▸ **TASK DETAILS**: Every line from the one containing "The image size is (1546, 784)." to the end of the data below should be copied exactly, but pictures should not.
EXERCISE MATERIALS section start
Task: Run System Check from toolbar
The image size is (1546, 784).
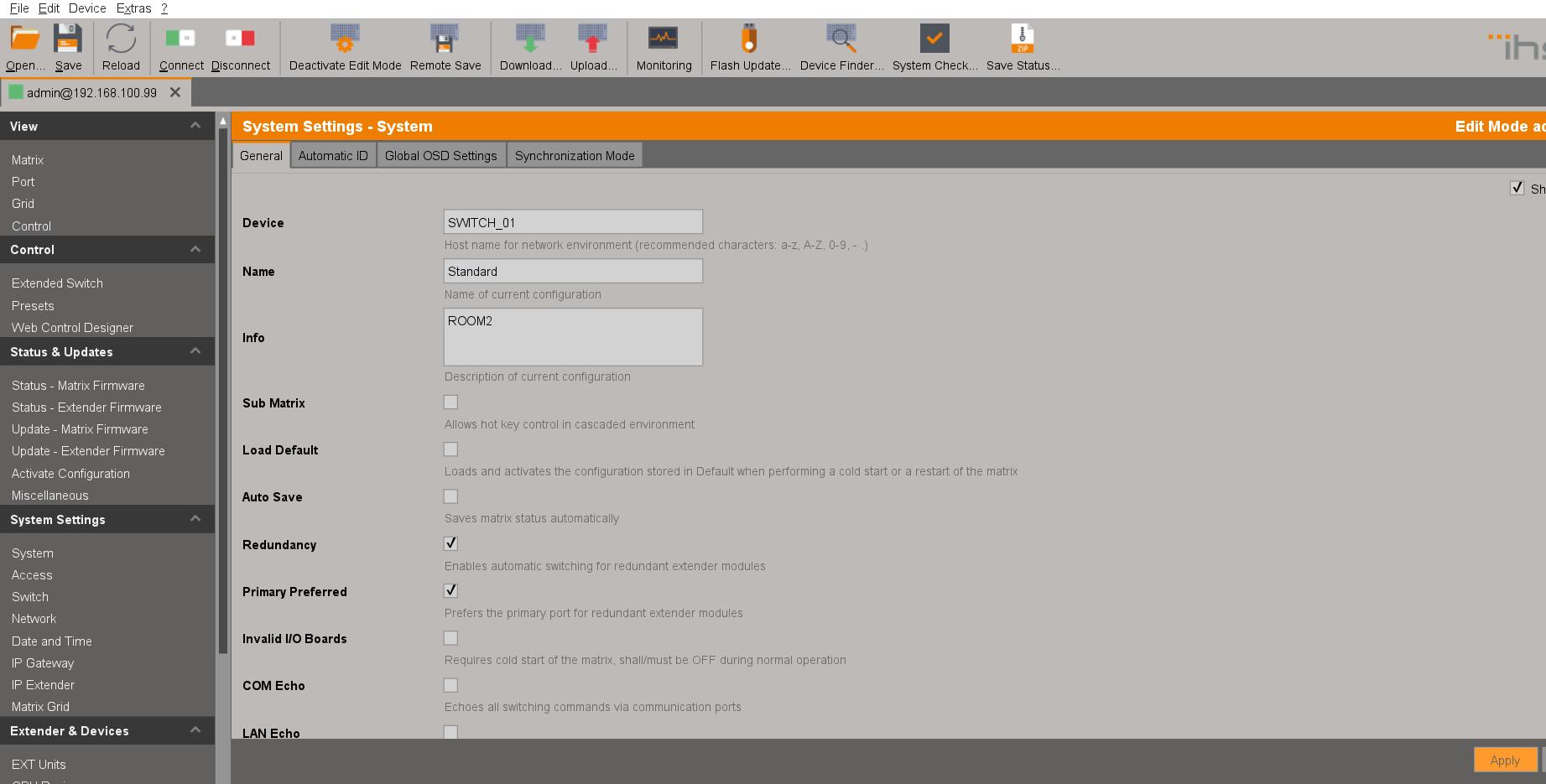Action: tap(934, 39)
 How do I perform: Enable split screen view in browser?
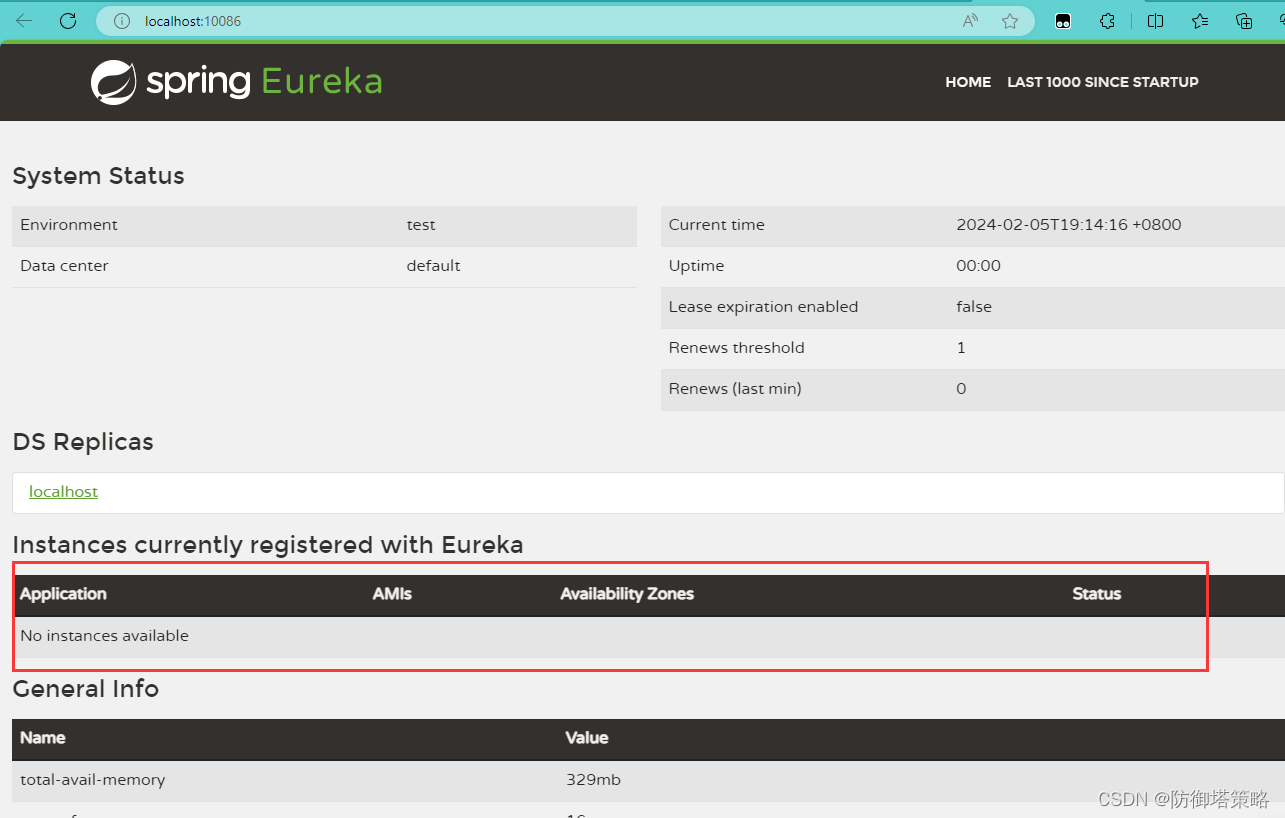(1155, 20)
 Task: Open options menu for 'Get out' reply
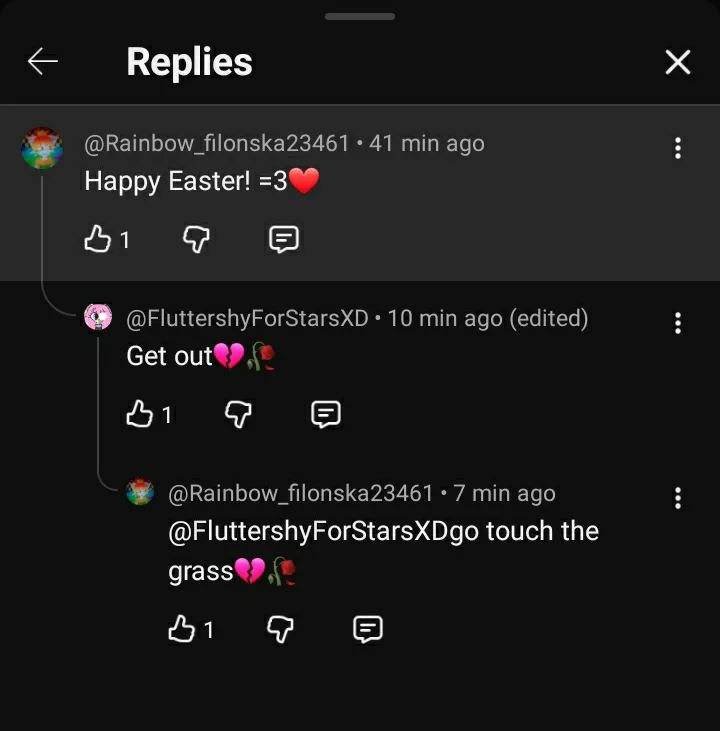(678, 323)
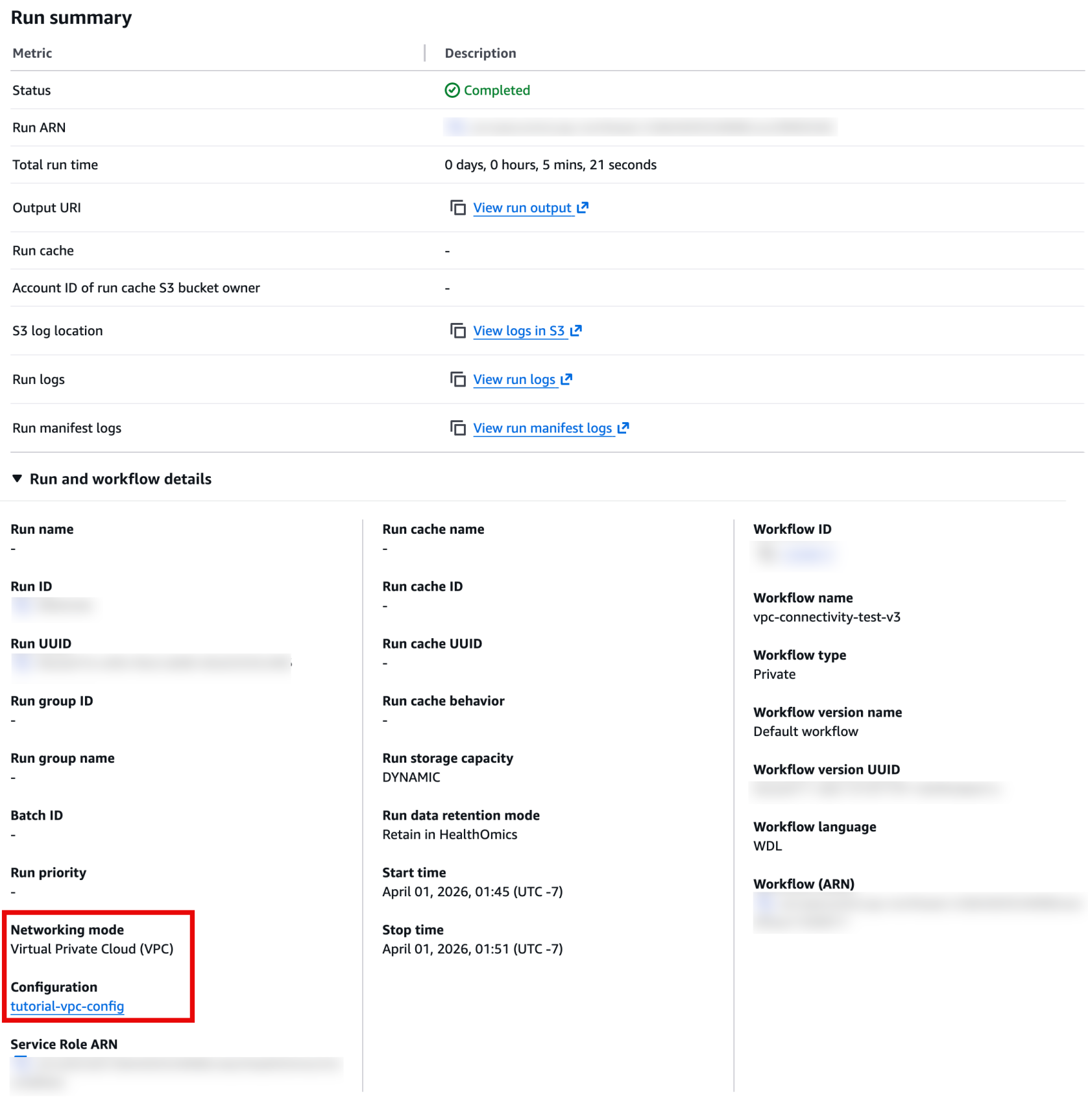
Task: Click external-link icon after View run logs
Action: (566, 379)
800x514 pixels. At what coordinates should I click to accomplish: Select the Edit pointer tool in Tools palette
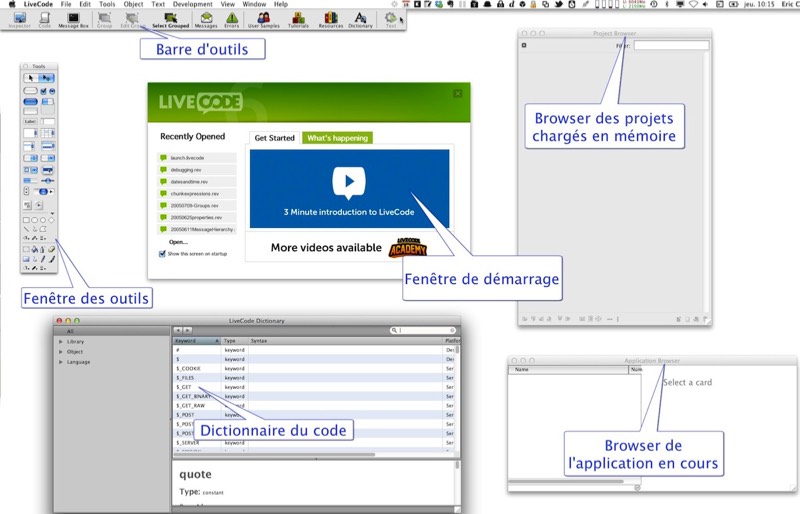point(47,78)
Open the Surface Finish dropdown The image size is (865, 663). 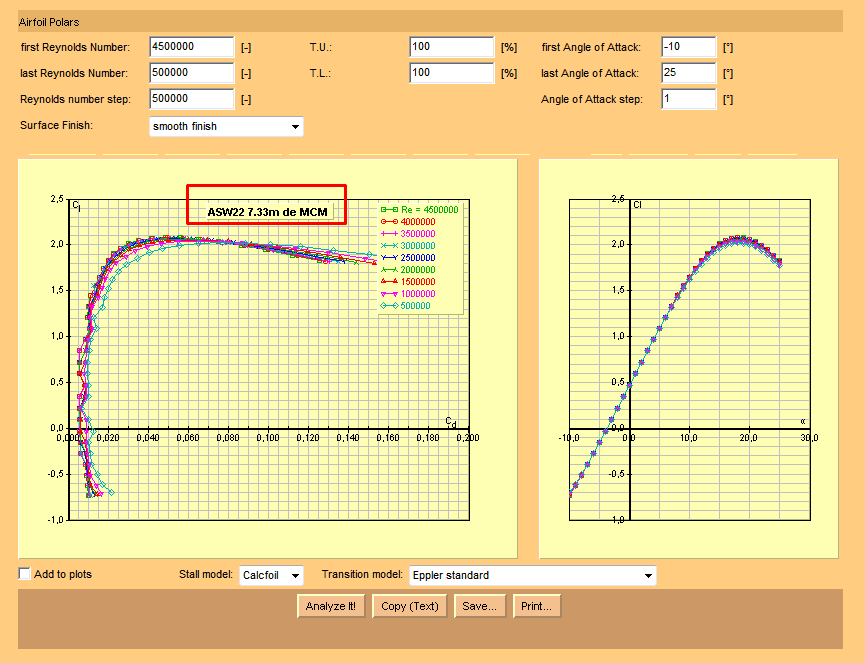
EXERCISE MATERIALS section end
▸ **SOLUTION FOR THIS TASK**:
The image size is (1546, 784).
Action: tap(934, 39)
 How do I perform: Enable split screen view in browser?
(1155, 20)
 Task: Open options menu for 'Get out' reply
(678, 323)
Task: Click external-link icon after View run logs
Action: (566, 379)
800x514 pixels. At what coordinates should I click to accomplish: Select the Edit pointer tool in Tools palette
point(47,78)
Open the Surface Finish dropdown The image size is (865, 663). 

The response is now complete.